Task prompt
Please change every "GUI agent" in the listing below to "desktop agent" and leave all other text as it is.
** Begin **
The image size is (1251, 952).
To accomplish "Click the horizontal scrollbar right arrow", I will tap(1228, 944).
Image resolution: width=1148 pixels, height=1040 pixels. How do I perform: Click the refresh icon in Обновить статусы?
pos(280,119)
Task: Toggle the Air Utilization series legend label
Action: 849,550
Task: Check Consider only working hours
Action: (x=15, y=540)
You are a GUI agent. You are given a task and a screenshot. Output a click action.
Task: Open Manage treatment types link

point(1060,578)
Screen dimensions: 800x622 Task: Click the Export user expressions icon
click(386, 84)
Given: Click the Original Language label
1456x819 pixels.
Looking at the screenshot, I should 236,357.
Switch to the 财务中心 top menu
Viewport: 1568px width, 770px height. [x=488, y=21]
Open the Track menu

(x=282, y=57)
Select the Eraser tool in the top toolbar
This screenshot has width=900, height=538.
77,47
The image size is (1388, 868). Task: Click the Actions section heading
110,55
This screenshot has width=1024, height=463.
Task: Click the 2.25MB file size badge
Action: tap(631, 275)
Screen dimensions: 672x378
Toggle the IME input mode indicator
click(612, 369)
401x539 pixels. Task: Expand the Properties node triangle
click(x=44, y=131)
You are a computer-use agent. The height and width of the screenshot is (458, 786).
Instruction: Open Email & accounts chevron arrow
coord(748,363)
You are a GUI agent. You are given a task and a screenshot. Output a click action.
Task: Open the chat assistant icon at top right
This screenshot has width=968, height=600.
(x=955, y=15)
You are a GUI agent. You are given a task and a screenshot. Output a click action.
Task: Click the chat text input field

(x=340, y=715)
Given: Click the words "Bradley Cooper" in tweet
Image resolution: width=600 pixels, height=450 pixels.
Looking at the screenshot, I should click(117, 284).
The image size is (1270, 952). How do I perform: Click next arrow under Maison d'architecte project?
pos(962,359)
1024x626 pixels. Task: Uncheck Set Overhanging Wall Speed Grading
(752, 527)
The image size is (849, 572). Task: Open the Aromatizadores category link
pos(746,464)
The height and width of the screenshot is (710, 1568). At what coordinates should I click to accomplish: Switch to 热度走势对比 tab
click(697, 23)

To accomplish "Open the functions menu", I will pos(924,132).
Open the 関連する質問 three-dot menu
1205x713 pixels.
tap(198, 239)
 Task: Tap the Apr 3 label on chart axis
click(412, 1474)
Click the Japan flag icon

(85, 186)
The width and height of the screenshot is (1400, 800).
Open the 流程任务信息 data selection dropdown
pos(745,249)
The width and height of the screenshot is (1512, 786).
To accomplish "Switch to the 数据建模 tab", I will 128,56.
** End **
Task response
The image size is (1251, 952).
To accomplish "Click the horizontal scrollbar right arrow", I will tap(1228, 944).
Image resolution: width=1148 pixels, height=1040 pixels. How do I perform: Click the refresh icon in Обновить статусы?
pos(280,119)
Task: Toggle the Air Utilization series legend label
Action: 849,550
Task: Check Consider only working hours
Action: (x=15, y=540)
You are a desktop agent. You are given a task and a screenshot. Output a click action.
Task: Open Manage treatment types link

point(1060,578)
Screen dimensions: 800x622 Task: Click the Export user expressions icon
click(386, 84)
Given: Click the Original Language label
1456x819 pixels.
Looking at the screenshot, I should 236,357.
Switch to the 财务中心 top menu
Viewport: 1568px width, 770px height. [x=488, y=21]
Open the Track menu

(x=282, y=57)
Select the Eraser tool in the top toolbar
This screenshot has width=900, height=538.
77,47
The image size is (1388, 868). Task: Click the Actions section heading
110,55
This screenshot has width=1024, height=463.
Task: Click the 2.25MB file size badge
Action: tap(631, 275)
Screen dimensions: 672x378
Toggle the IME input mode indicator
click(612, 369)
401x539 pixels. Task: Expand the Properties node triangle
click(x=44, y=131)
You are a computer-use agent. The height and width of the screenshot is (458, 786).
Instruction: Open Email & accounts chevron arrow
coord(748,363)
You are a desktop agent. You are given a task and a screenshot. Output a click action.
Task: Open the chat assistant icon at top right
This screenshot has width=968, height=600.
(x=955, y=15)
You are a desktop agent. You are given a task and a screenshot. Output a click action.
Task: Click the chat text input field

(x=340, y=715)
Given: Click the words "Bradley Cooper" in tweet
Image resolution: width=600 pixels, height=450 pixels.
Looking at the screenshot, I should click(117, 284).
The image size is (1270, 952). How do I perform: Click next arrow under Maison d'architecte project?
pos(962,359)
1024x626 pixels. Task: Uncheck Set Overhanging Wall Speed Grading
(752, 527)
The image size is (849, 572). Task: Open the Aromatizadores category link
pos(746,464)
The height and width of the screenshot is (710, 1568). At what coordinates should I click to accomplish: Switch to 热度走势对比 tab
click(697, 23)

To accomplish "Open the functions menu", I will pos(924,132).
Open the 関連する質問 three-dot menu
1205x713 pixels.
tap(198, 239)
 Task: Tap the Apr 3 label on chart axis
click(412, 1474)
Click the Japan flag icon

(85, 186)
The width and height of the screenshot is (1400, 800).
Open the 流程任务信息 data selection dropdown
pos(745,249)
The width and height of the screenshot is (1512, 786).
To accomplish "Switch to the 数据建模 tab", I will 128,56.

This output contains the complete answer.